Now Ellie was nowhere, and I was lost. But one night I'd been flipping around between Netflix shows when I'd seen a serious-looking dad resting his hand on his son's shoulder, and all of a sudden I remembered: there was someone else who loved her, who would always look out for her.
So on my next day off, I'd put on the pants from Mr.

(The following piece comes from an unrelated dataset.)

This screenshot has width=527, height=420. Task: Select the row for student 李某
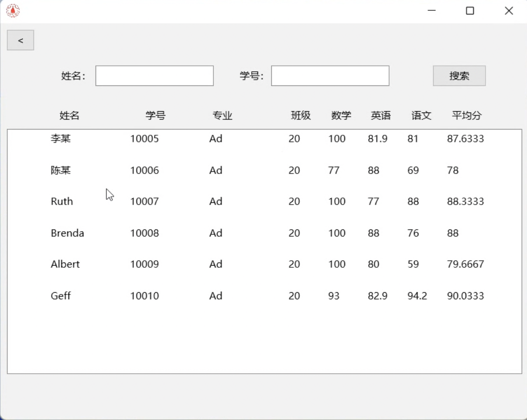click(x=61, y=139)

Murphy's suit and a blue button-up shirt, shaved away my stubble, and made sure my hair looked neat. Now as we crept along the tracks to Berkeley, as I walked from BART up the hill to Ben's house, I silently recited what I'd say to him when he opened the door. He wasn't the kind of guy for fancy words. I could see him now, arms folded across his broad chest, listening intently.
Ben, I love her, and she got hurt because I love her, and I don't know how to make it right. Please tell me what to do.

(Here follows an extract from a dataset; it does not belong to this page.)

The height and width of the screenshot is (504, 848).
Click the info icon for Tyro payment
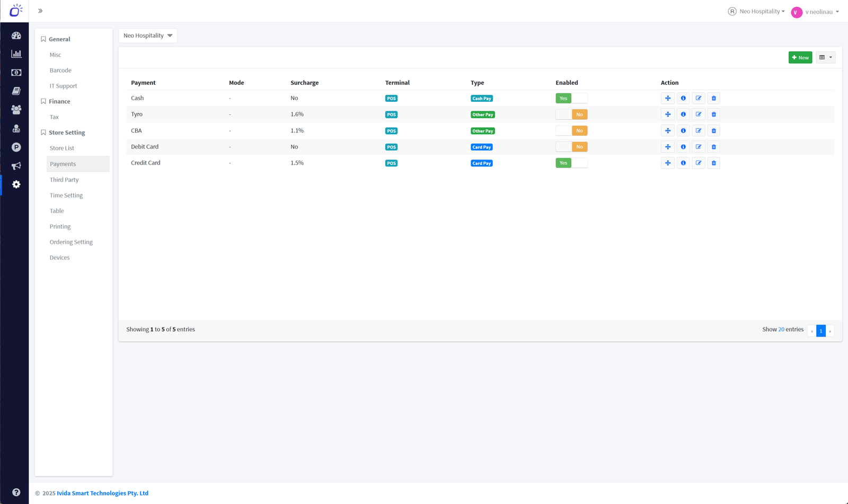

If he told me to go, I would. Ellie came first, always, even if the thought of never being in her arms again made me want to sob.
But it wasn't over yet, I told myself as I reached the front door. The metal of the round bronze door knocker was hot to my touch as I tapped it three times. A dense pause, then the slip and slide of metal, an opening, then a narrowed eye just above my height looking through it. "Who is it?"
My heartfelt speech collapsed into nonsense. My carefully laid-out plan hadn't included Ellie's mother-in-law opening the door instead.
"Hi, Diane. I'm Kieran. Ellie's…" I stumbled. For fuck's sake, I should have nailed down that Ellie was so much more to me. "We met back in July." A nervous cough forced its way out of my throat. "I need to talk to Ben. Is he around?"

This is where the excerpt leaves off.